BEGIN ENTRIES PROVIDED

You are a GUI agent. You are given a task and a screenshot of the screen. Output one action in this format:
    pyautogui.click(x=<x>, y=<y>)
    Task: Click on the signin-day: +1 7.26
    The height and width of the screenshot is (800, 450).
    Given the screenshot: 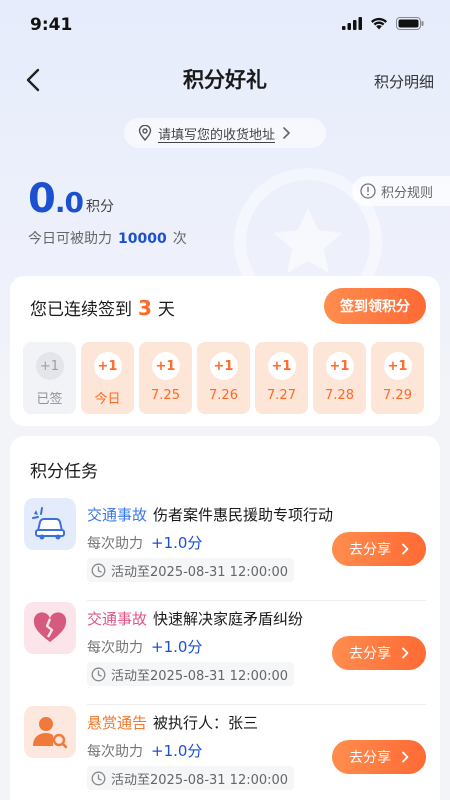 What is the action you would take?
    pyautogui.click(x=224, y=378)
    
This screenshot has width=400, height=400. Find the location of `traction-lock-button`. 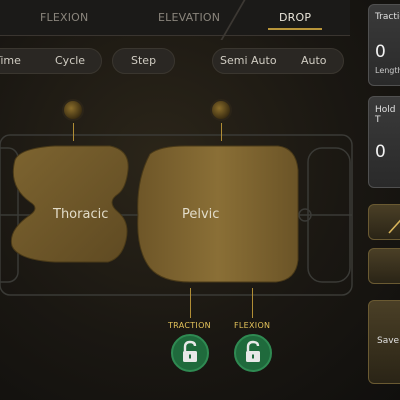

END ENTRIES PROVIDED

| REQUIRED ACTION |
Copy out the rows word for word, from the very start through the line containing "The height and", including that line.

| WRITTEN REPLY |
You are a GUI agent. You are given a task and a screenshot of the screen. Output one action in this format:
    pyautogui.click(x=<x>, y=<y>)
    Task: Click on the signin-day: +1 7.26
    The height and width of the screenshot is (800, 450).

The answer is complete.